Saved data entries:
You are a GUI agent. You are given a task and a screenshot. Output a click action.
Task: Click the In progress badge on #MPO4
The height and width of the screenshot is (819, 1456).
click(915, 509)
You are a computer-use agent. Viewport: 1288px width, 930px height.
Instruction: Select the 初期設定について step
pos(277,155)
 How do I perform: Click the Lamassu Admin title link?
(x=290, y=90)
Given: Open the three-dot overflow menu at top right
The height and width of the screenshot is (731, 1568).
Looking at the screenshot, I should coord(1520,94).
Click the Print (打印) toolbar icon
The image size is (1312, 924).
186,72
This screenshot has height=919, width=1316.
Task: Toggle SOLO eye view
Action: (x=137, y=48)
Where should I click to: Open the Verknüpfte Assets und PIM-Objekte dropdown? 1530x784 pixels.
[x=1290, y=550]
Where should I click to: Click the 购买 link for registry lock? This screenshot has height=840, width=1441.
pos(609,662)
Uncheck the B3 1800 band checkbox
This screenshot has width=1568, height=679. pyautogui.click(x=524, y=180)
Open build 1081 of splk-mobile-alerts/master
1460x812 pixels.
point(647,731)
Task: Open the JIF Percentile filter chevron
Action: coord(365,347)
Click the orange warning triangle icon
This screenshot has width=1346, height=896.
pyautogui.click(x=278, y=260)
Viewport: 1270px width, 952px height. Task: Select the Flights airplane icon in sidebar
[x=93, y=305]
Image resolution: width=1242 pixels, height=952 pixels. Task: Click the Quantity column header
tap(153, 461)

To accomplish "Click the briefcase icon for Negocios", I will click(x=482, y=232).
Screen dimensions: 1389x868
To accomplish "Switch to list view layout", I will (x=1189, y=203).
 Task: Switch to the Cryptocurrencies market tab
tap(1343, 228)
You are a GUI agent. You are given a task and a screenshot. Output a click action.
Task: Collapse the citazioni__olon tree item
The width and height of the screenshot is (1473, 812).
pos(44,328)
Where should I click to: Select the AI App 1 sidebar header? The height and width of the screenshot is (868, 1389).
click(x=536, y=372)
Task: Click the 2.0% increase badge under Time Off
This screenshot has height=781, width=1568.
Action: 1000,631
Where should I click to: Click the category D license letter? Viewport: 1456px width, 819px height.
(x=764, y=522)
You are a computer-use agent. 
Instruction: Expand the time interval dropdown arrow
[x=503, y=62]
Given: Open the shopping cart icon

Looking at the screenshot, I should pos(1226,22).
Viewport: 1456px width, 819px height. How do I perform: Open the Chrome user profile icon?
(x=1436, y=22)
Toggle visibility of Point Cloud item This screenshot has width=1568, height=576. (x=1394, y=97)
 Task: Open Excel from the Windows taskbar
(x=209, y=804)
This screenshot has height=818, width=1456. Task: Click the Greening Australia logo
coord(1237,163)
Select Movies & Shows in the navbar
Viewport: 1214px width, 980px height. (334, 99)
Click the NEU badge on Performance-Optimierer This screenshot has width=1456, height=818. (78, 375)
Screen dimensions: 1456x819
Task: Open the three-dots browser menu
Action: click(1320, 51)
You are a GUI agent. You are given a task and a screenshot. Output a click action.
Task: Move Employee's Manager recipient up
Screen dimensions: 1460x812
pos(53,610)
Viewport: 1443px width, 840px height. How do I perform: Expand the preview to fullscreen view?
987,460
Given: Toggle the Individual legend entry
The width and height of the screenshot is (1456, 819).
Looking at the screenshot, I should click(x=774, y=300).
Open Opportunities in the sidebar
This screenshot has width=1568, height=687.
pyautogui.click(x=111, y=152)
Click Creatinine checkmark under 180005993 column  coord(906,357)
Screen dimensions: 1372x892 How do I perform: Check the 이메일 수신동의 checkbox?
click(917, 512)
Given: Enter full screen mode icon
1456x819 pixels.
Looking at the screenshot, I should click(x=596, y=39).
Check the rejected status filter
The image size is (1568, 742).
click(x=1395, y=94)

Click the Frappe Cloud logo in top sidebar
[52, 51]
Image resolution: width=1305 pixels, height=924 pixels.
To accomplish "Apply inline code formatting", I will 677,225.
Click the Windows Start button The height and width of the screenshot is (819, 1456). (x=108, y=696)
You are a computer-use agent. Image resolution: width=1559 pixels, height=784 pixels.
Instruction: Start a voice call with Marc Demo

◆ Work instructions ◆
Whatever appears in the records must be returned exactly.

◆ Expected answer ◆
You are a GUI agent. You are given a task and a screenshot. Output a click action.
Task: Click the In progress badge on #MPO4
The height and width of the screenshot is (819, 1456).
click(915, 509)
You are a computer-use agent. Viewport: 1288px width, 930px height.
Instruction: Select the 初期設定について step
pos(277,155)
 How do I perform: Click the Lamassu Admin title link?
(x=290, y=90)
Given: Open the three-dot overflow menu at top right
The height and width of the screenshot is (731, 1568).
Looking at the screenshot, I should coord(1520,94).
Click the Print (打印) toolbar icon
The image size is (1312, 924).
186,72
This screenshot has height=919, width=1316.
Task: Toggle SOLO eye view
Action: (x=137, y=48)
Where should I click to: Open the Verknüpfte Assets und PIM-Objekte dropdown? 1530x784 pixels.
[x=1290, y=550]
Where should I click to: Click the 购买 link for registry lock? This screenshot has height=840, width=1441.
pos(609,662)
Uncheck the B3 1800 band checkbox
This screenshot has width=1568, height=679. pyautogui.click(x=524, y=180)
Open build 1081 of splk-mobile-alerts/master
1460x812 pixels.
point(647,731)
Task: Open the JIF Percentile filter chevron
Action: coord(365,347)
Click the orange warning triangle icon
This screenshot has width=1346, height=896.
pyautogui.click(x=278, y=260)
Viewport: 1270px width, 952px height. Task: Select the Flights airplane icon in sidebar
[x=93, y=305]
Image resolution: width=1242 pixels, height=952 pixels. Task: Click the Quantity column header
tap(153, 461)

To accomplish "Click the briefcase icon for Negocios", I will click(x=482, y=232).
Screen dimensions: 1389x868
To accomplish "Switch to list view layout", I will (x=1189, y=203).
 Task: Switch to the Cryptocurrencies market tab
tap(1343, 228)
You are a GUI agent. You are given a task and a screenshot. Output a click action.
Task: Collapse the citazioni__olon tree item
The width and height of the screenshot is (1473, 812).
pos(44,328)
Where should I click to: Select the AI App 1 sidebar header? The height and width of the screenshot is (868, 1389).
click(x=536, y=372)
Task: Click the 2.0% increase badge under Time Off
This screenshot has height=781, width=1568.
Action: 1000,631
Where should I click to: Click the category D license letter? Viewport: 1456px width, 819px height.
(x=764, y=522)
You are a computer-use agent. 
Instruction: Expand the time interval dropdown arrow
[x=503, y=62]
Given: Open the shopping cart icon

Looking at the screenshot, I should pos(1226,22).
Viewport: 1456px width, 819px height. How do I perform: Open the Chrome user profile icon?
(x=1436, y=22)
Toggle visibility of Point Cloud item This screenshot has width=1568, height=576. (x=1394, y=97)
 Task: Open Excel from the Windows taskbar
(x=209, y=804)
This screenshot has height=818, width=1456. Task: Click the Greening Australia logo
coord(1237,163)
Select Movies & Shows in the navbar
Viewport: 1214px width, 980px height. (334, 99)
Click the NEU badge on Performance-Optimierer This screenshot has width=1456, height=818. (78, 375)
Screen dimensions: 1456x819
Task: Open the three-dots browser menu
Action: click(1320, 51)
You are a GUI agent. You are given a task and a screenshot. Output a click action.
Task: Move Employee's Manager recipient up
Screen dimensions: 1460x812
pos(53,610)
Viewport: 1443px width, 840px height. How do I perform: Expand the preview to fullscreen view?
987,460
Given: Toggle the Individual legend entry
The width and height of the screenshot is (1456, 819).
Looking at the screenshot, I should click(x=774, y=300).
Open Opportunities in the sidebar
This screenshot has width=1568, height=687.
pyautogui.click(x=111, y=152)
Click Creatinine checkmark under 180005993 column  coord(906,357)
Screen dimensions: 1372x892 How do I perform: Check the 이메일 수신동의 checkbox?
click(917, 512)
Given: Enter full screen mode icon
1456x819 pixels.
Looking at the screenshot, I should click(x=596, y=39).
Check the rejected status filter
The image size is (1568, 742).
click(x=1395, y=94)

Click the Frappe Cloud logo in top sidebar
[52, 51]
Image resolution: width=1305 pixels, height=924 pixels.
To accomplish "Apply inline code formatting", I will 677,225.
Click the Windows Start button The height and width of the screenshot is (819, 1456). (x=108, y=696)
You are a computer-use agent. Image resolution: width=1559 pixels, height=784 pixels.
Instruction: Start a voice call with Marc Demo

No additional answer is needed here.